It’s magical auto magic right. All this stuff matters even more in a world where you don’t understand the sequences, you don’t understand what it’s doing. And one of the other things that came out of the RSA panel was the fact that we generally think the complexity of AI is making it harder for us to understand the risks. Let me say that again, there’s a bunch of people that are trying to compare AI to mobile AI to cloud migrations.
AI is different from the standpoint. Is it actually a bit more complex? But all these things that we’ve known and learned to love over time matter even more. So concepts like defense and depth, like least privilege, matter more. Okay, so with apologies to the Monty Python’s Flying Circus, for those who remember that a now for something completely different, this is where we go and veer off into the the weird world of AI and security.
So I went a little fast. There, see if I can go backwards. Okay. How is it different data data data like who cares about bias if you’re you don’t have a large language model? Who cares about all these different things? It really is a data science problem as you can do some crazy stuff with data that you couldn’t do before, and you don’t have to worry about, we’re talking about non-determinism and randomness and how that’s antithetical to our compute model from the 50s until three years ago.

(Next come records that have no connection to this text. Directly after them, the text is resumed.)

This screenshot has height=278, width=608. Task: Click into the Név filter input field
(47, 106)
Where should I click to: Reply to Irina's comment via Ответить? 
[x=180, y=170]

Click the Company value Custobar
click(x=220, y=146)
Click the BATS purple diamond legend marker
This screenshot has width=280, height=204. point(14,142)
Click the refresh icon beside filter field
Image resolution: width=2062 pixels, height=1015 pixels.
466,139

We’re talking about hallucinations. Everybody understands this. I think I gave an example of one. They’re easy to understand, easy to see sometimes. But guess what? If you’re pulling code from an API call to OpenAI, you’re not going to see that hallucination, right? Okay. Unintended bias. You can manipulate the inputs also. And here’s another thing auditability explainability.

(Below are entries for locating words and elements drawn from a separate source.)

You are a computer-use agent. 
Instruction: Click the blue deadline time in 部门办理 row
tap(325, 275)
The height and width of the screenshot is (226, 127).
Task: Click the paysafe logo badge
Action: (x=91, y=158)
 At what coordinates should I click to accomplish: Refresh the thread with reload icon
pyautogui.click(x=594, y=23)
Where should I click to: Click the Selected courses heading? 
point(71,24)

You have to say some of us do have to go to auditors and say, well, how did you get that conclusion? Oh, I don’t know. It was a LLM that doesn’t cut it. And by the way, the big LLM producers know that they’re trying to pull that through and fix that a bit. But let’s talk about Nondeterminism for a bit.

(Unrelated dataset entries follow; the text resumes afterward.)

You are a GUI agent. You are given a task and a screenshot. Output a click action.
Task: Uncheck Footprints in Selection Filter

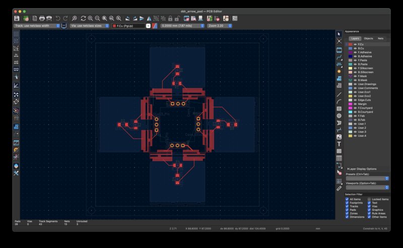pyautogui.click(x=347, y=203)
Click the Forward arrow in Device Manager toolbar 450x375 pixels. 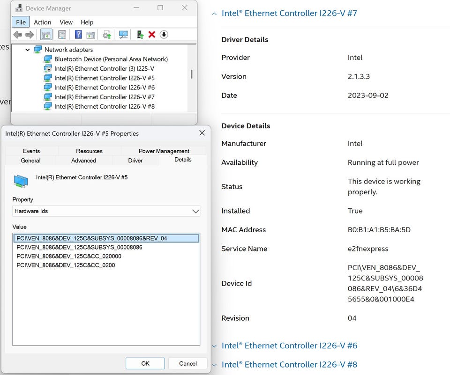pos(30,35)
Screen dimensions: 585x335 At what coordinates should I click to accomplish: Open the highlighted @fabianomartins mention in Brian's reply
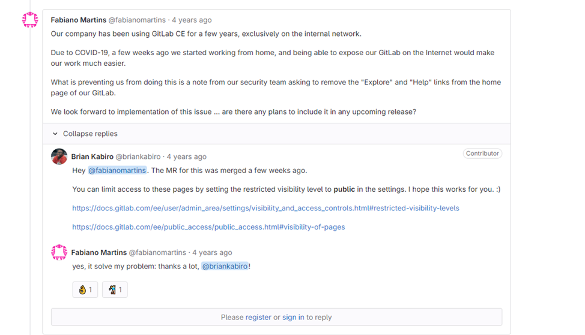[x=117, y=170]

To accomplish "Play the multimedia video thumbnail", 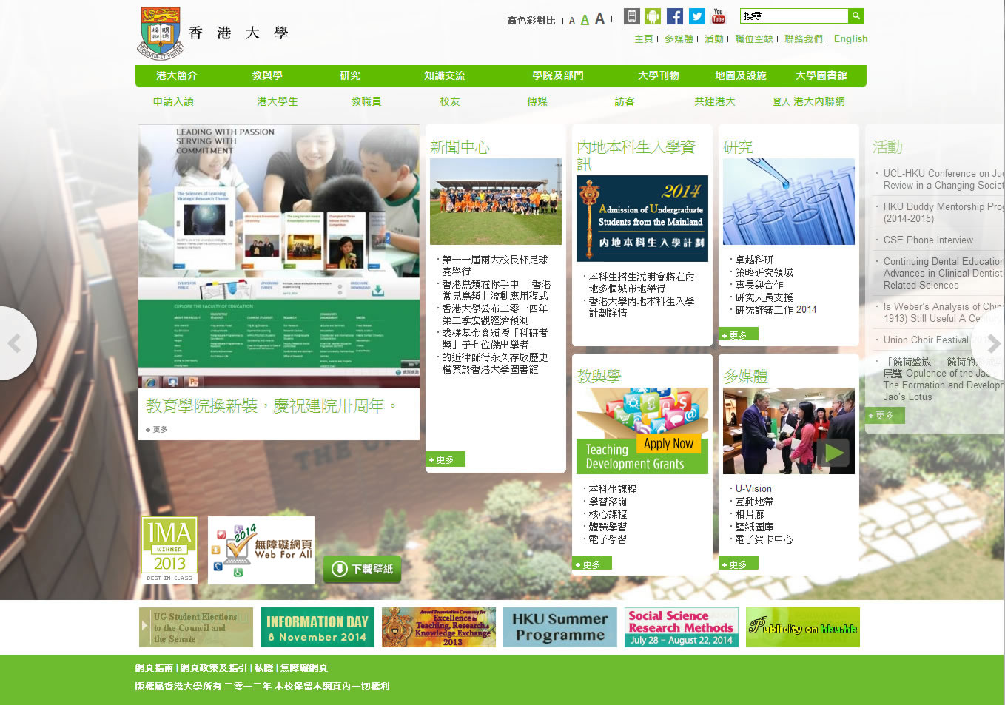I will pos(836,452).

How many people are willing who wants to stand up and give me a definition here? Okay. I won’t call on James Cooper or I won’t call on Mary Dickerson or the other one. Okay, so Nondeterminism, I should say determinism is this idea that if you put an input in, you get the same result every time, right?
So Nondeterminism is when you put in an input, you get a result, you put in the same input, you get a different result, put in a prompt, you get a response back, you put it in a different the same prompt. You get in a totally different. That is anathema to our compute model. And that’s actually a bigger problem in software development than hallucinations, I would argue.
So and it varies in small ways. I give you these examples and it takes an eye to look at them. If you’re doing, training tech or if you’re doing a presentation or something for LinkedIn, it’s not a big deal. But again, think of a world where you have if statements, you understand the logic, you can go through the logic and then you have an API call out to ChatGPT or OpenAI and it comes back so understood understood logic, logic, logic, randomness, logic, logic logic.
That’s the problem that we’re talking about right now with, with Nondeterminism. So a couple of things I’m not going to I’m not going to do justice to any of this stuff, but it does, in fact, create a new attack surface that you have to consider and build into your testing plan model exploitation, data poisoning, and adversarial inputs.
And I explain each of those, and again, when I say apps that are, that are using AI to generate code. So think of the Copilots also the ones that hit an API and pull in whatever the result is to okay, so model exploitation. You can create inputs and prompts by prompts by tricking the model to reveal stuff that it shouldn’t.
There’s systems now in third party systems that prevent that. But it’s safe to say the data scientists that many times create these things don’t envision the abuse cases that are out there. So having that abuse case, thinking about the models, you can extract stuff that you weren’t supposed to personal information. You know, I think we all know there’s training on internal corporate data.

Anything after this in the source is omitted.